June 21st, Foggy Bay
In round 1 of cruising, we went out with a Yamaha 6hp 2 stroke as our outboard. It's the motor that came with the boat and really worked well (for the most part). It could plane our dinghy with one of us in it, but not both. And that's just not terribly fun. So we upgraded to a 15hp Johnson. We stuck with a 2 stroke because they are so much lighter. And now? Our dinghy is much...more...fun. We take can take off from the boat and explore places we don't dare take Hello World, like Very Inlet. We anchored at the outer-most bay (Foggy Bay) and then dinghy explored into all of these inner lagoons and channels. At least until we ran into some rapids.
The dinghy actually goes fast now. So fast that it scared the crap out of me the first time we took it around the breakwater in Seattle. And I don't scare easily. I live on a boat for god sakes. I like to climb the mast. This dinghy scared me. But now? Oh how I love it.

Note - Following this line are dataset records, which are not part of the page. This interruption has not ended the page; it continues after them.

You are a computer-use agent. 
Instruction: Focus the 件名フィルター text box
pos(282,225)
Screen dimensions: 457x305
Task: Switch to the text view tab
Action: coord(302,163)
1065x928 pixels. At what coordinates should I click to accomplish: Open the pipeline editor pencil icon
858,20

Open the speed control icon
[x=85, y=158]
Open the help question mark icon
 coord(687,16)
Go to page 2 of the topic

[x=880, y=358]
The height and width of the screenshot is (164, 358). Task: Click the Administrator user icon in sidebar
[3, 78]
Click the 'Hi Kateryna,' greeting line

For those of you who haven't read the Log of the Sea of Cortez (Steinback), I'd highly recommend it - one of my favorite passages concerns their not-so-reliable outboard that they dubbed the Sea-Cow:
We observed the following traits in it and we were able to check them again and again:
1. Incredibly lazy, the Sea-Cow loved to ride on the back of a boat, trailing its propeller daintily in the water while we rowed.
2. It required the same amount of gasoline whether it ran or not, apparently being able to absorb this fluid through its body walls without recourse to explosion. It had always to be filled at the beginning of every trip.

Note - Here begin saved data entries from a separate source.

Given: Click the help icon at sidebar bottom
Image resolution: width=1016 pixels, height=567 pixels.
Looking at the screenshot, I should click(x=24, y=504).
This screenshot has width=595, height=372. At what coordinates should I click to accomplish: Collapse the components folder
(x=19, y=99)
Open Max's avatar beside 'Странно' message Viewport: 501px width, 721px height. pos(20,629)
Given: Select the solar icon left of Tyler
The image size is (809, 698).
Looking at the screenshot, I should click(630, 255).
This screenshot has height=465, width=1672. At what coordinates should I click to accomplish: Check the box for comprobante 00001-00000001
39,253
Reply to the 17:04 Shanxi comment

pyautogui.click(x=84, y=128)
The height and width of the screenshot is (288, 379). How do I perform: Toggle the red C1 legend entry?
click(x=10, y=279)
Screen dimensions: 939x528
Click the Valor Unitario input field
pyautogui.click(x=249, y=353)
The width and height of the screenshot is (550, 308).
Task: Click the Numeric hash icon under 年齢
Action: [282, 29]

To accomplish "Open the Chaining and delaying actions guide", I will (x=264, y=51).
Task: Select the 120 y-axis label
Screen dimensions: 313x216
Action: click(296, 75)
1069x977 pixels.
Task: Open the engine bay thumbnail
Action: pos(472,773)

3. It had apparently some clairvoyant powers, and was able to read our mind, particularly when they were inflamed with emotion. Thus, on every occasion when we were driven to the point of destroying it, it started and ran with a great noise and excitement. This served the double purpose of saving its life and of resurrecting in our minds a false confidence in it.
4. It had many cleavage points, and when attached with a screwdriver, fell apart in simulated death, a trait it had in common with opossums, armadillos, and several members of the sloth family, which also fall apart in simulated death when attached with a screwdriver.
5. It hated Tex, sensing perhaps that his knowledge of mechanics was capable of diagnosing its shortcomings.
6. It completely refused to run: (a) when the waves were high, (b) when the wind blew, (c) at night, early morning, and evening, (d) in rain, dew, or fog, (e) when the distance to be covered was more than two hundred yards. But on warm, sunny days when the weather was calm and the white beach close by—in a word, on days when it would have been a pleasure to row—the Sea-Cow started at a touch and would not stop.
7. It loved no one, trusted no one. It had no friends.
We didn't do a whole lot in Foggy Bay besides dinghy exploring. We were relieved that our crossing of Dixon Entrance was ridiculously calm:
and excited that we were back in the US! (mostly because liquor and cheese are normally priced again). We had to get special permission to anchor in Foggy Bay before clearing customs in Ketchikan, but apparently they give the OK to anyone that calls. Maybe we're not as special as we thought.
One more indication that we're back in Alaska - beware of trap lines!
At the end of one of the lagoons. Sadly, no bears.